The ICE table is a systematic way to track changes in concentrations or pressures of reactants and products throughout a chemical reaction, moving from the Initial state, through the Change, to the Equilibrium state. It is incredibly useful when dealing with equilibrium problems. Let's take a closer look at how it applies to our given reaction.Initially, we have 0.2 mol of \( \text{CaCO}_3 \), and both \( \text{CaO} \) and \( \text{CO}_2 \) start at 0. As the reaction progresses toward equilibrium, \( x \) amount of \( \text{CaCO}_3 \) will decompose. Thus, at equilibrium, the amount of remaining \( \text{CaCO}_3 \) is \( 0.2 - x \), whereas \( \text{CaO} \) and \( \text{CO}_2 \) each have \( x \) moles.Applied to our reaction:

• Initial: 0.2 moles \( \text{CaCO}_3 \); 0 for \( \text{CaO} \) and \( \text{CO}_2 \).
• Change: -\( x \) moles for \( \text{CaCO}_3 \); +\( x \) for both \( \text{CaO} \) and \( \text{CO}_2 \).
• Equilibrium: \( 0.2 - x \) for \( \text{CaCO}_3 \); \( x \) for \( \text{CaO} \) and \( \text{CO}_2 \).

This method clarifies how much of each species is present at equilibrium, paving the way for further calculations like determining the equilibrium constant or the exact change in concentration/pressure.

Partial pressure of gases

The term 'partial pressure' refers to the pressure exerted by an individual gas within a mixture of gases. For chemical reactions involving gases, understanding partial pressures is crucial. The sum of the partial pressures of all gases in a system gives the total pressure.In the context of our equilibrium reaction, only \( CO_2 \) is in the gaseous state. Its partial pressure is crucial for calculating \( K_p \).
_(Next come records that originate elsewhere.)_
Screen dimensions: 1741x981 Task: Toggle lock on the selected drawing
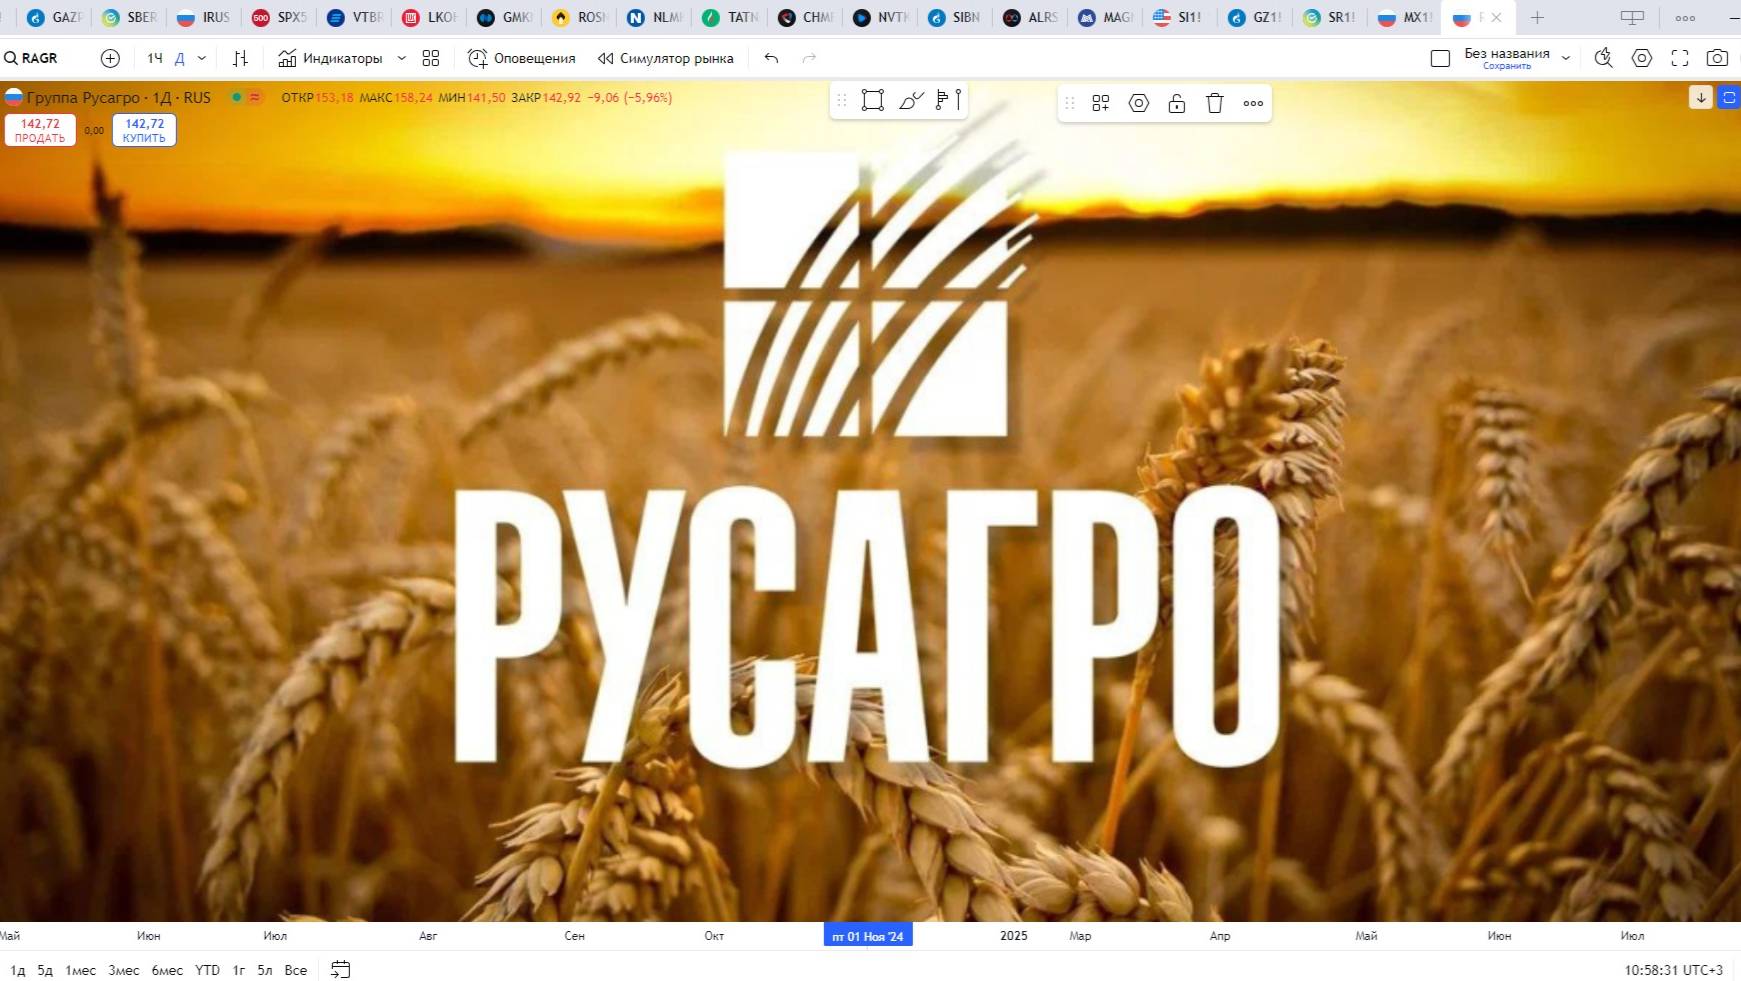(1177, 103)
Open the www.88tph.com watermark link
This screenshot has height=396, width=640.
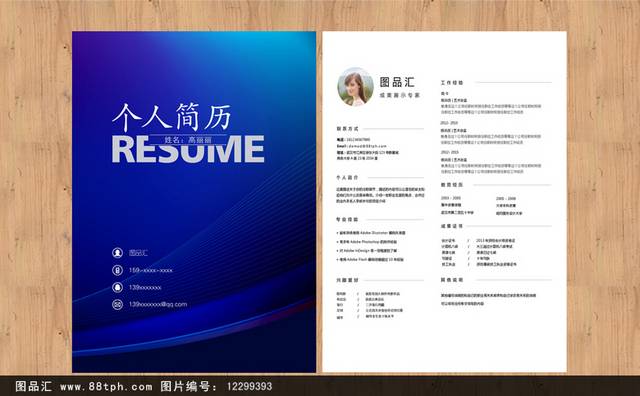(106, 386)
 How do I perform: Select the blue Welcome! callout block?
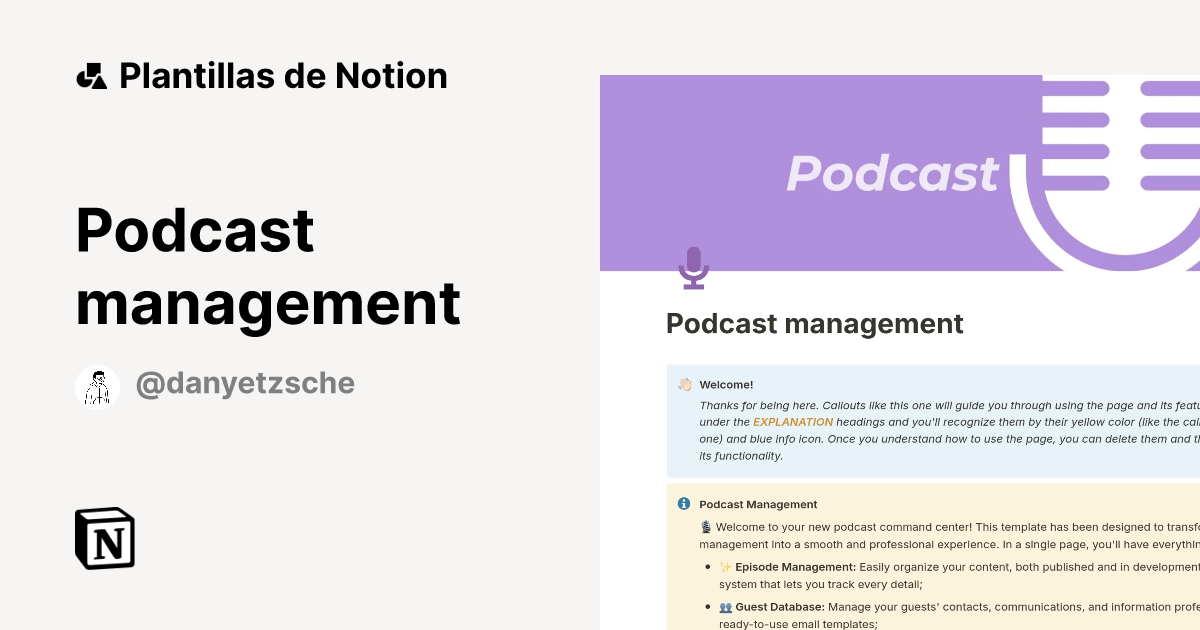[930, 420]
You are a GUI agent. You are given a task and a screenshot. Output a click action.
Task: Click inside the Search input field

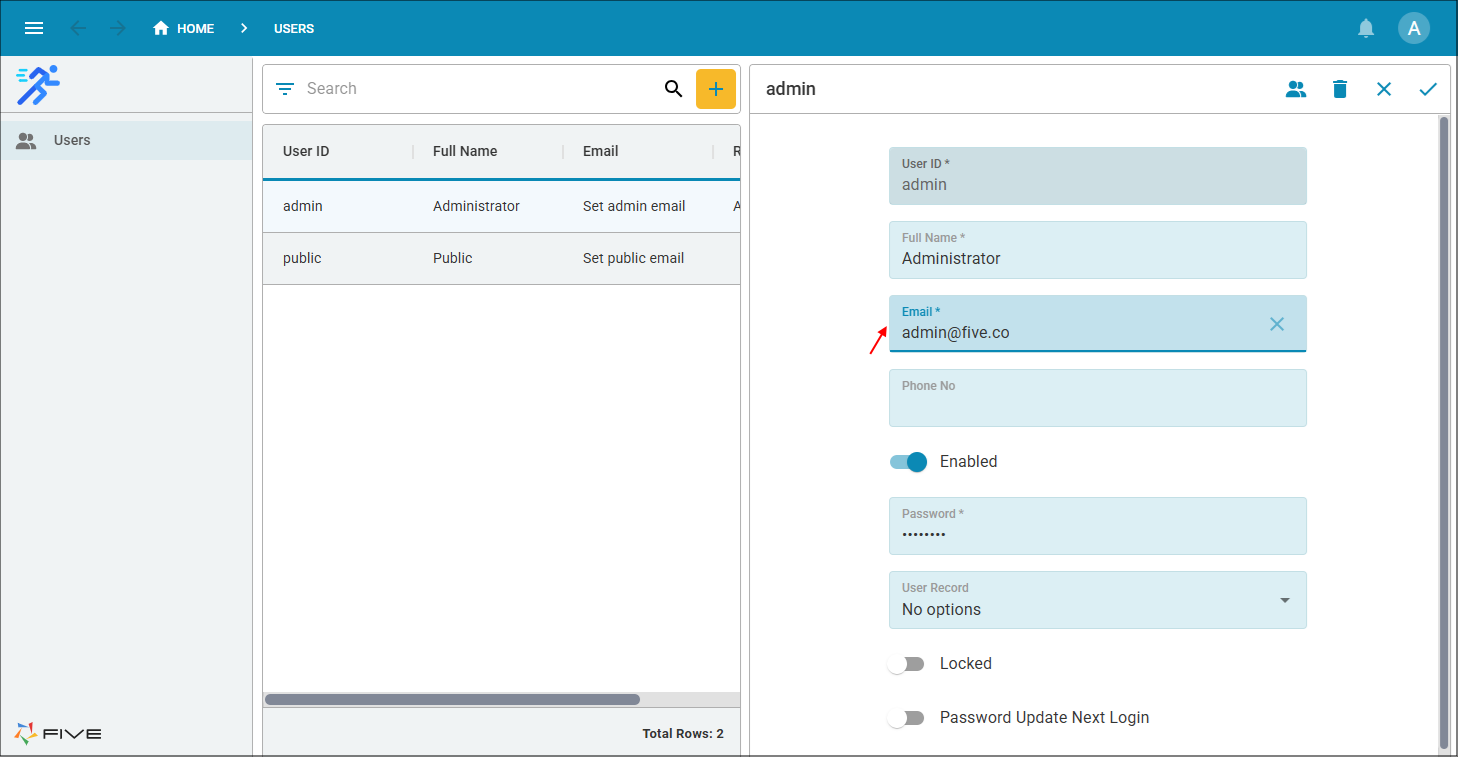(x=450, y=88)
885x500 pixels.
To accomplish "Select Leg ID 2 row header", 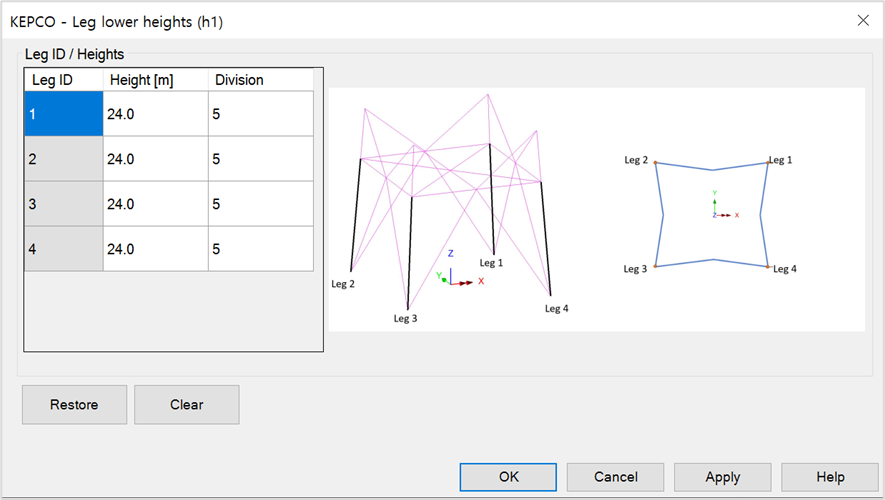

From the ICE table analysis, we find that at equilibrium, the partial pressure of \( CO_2 \) is represented by \( x \), with \( K_p = x = 1.16 \). This relates to the number of moles and volume using the ideal gas law: \[ P_{\text{CO}_2} = \frac{n_{\text{CO}_2}RT}{V} \]Here, \( n_{\text{CO}_2} \) corresponds to the moles of \( CO_2 \), \( R \) is the ideal gas constant, and \( T \) is the temperature in Kelvin. This equation connects the tangible conditions (temperature, volume, and moles) to the more abstract, but critically important, concept of partial pressure.

Reaction stoichiometry

Stoichiometry is the calculation relationship between reactants and products in chemical reactions, often coming in handy to make predictions. It ensures the reaction's mass conservation. In the exercise where we decompose \( \text{CaCO}_3 \), the stoichiometry is relatively straightforward due to the 1:1 ratio between \( \text{CaCO}_3 \), \( \text{CaO} \), and \( \text{CO}_2 \).This stoichiometric simplicity translates to each mole of \( \text{CaCO}_3 \) producing one mole of \( \text{CaO} \) and one mole of \( \text{CO}_2 \). The stoichiometry helps us interpret the results from the ICE table, simplifying calculations of how much \( \text{CaCO}_3 \) decomposes to achieve equilibrium, based on the change, \( x \).Understanding this 1:1:1 stoichiometric relationship ensures that the reaction maintains balanced proportions, facilitating calculations of moles transitioning to equilibrium. This common tool allows predictions about product formation from given reactant amounts, which is essential when handling reactions like this that depend on precise quantities for accuracy.